This Jesus
Bill Kinnon caught my attention with his response to a post by Darryl Dash. (Kinnon's blog comes before Dash's on my Bloglines reader.)
Creps talked about our tendency to shrink spirituality, offering Jesus as a set of self-improvement techniques. "We present a Jesus so small that he can be tucked into our lives," he said.Wow. It is not unlike the statement I have heard around 12-Step places that if God can be understood by me- a poor human- I sure don't want to believe and follow such a god. Yes. Or as J B Phillips once put it in a remarkable book title: Your God is Too Small. Yes, I know I do that with God. I want Jesus to fit into my categories, my ideals, my politics, my back pocket so I can pull Him out when I want him and then, just as easily put him away when he becomes inconvenient. Such a simple line about human-shrunken spirituality.

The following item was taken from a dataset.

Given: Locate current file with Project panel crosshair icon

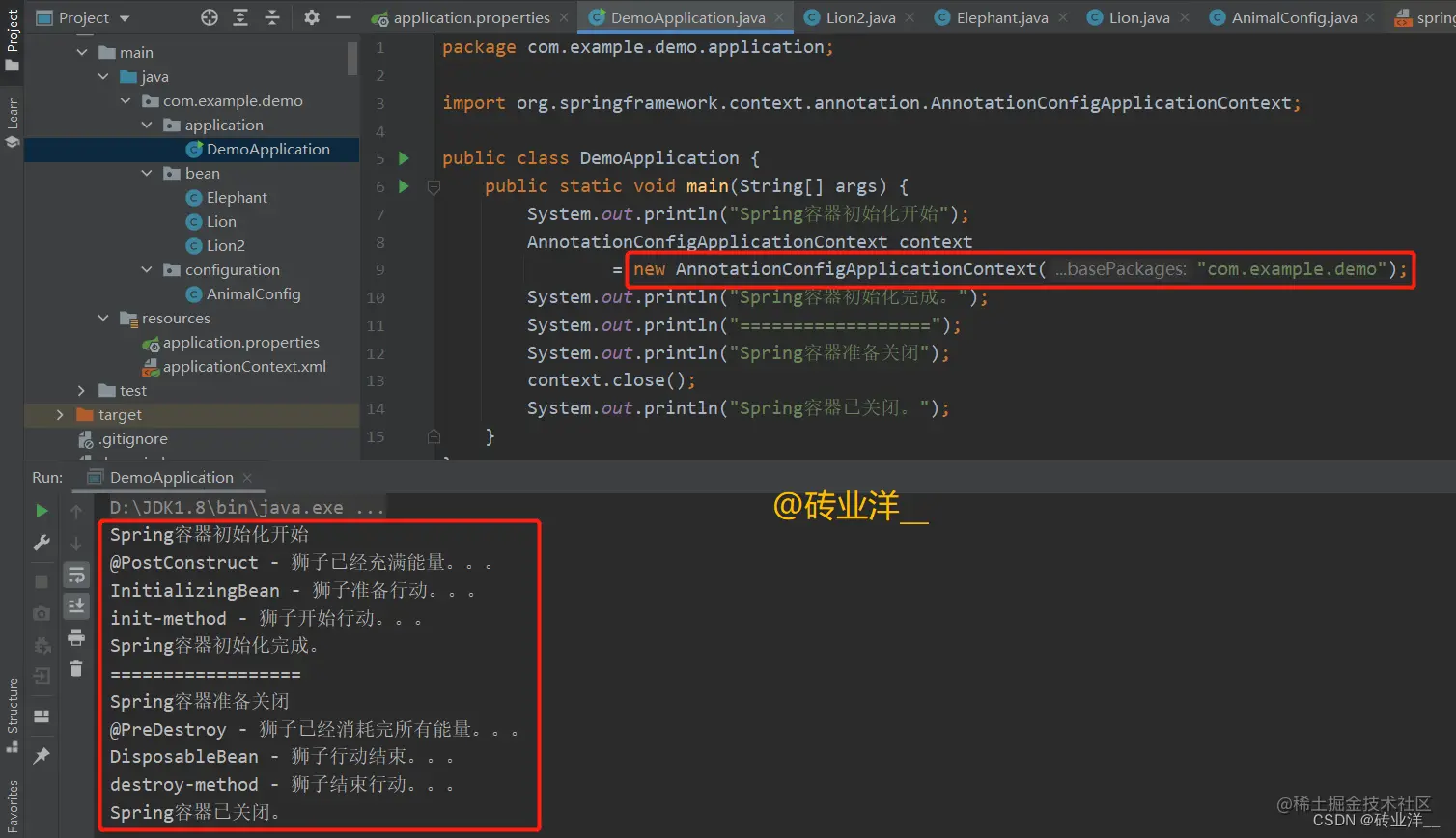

So I went on to Darryl's blog and found even more:
The enemy of faith is not so much doubt, Creps explained. It is reductionism. The world is waiting for a spirituality that is big, much bigger than the one we're offering with our self-help spirituality. Instead of looking for turbo versions of ourselves, maybe we need to spend more time looking at the transcendent God who is much bigger than our puny lives and organizations.Reductionism. The small god. Which is why I have no doubt whatsoever that when I get to heaven I am going to be nothing short of amazed- and humbled- and probably embarrassed by how little I really understood and how few ways God fits my misconceptions.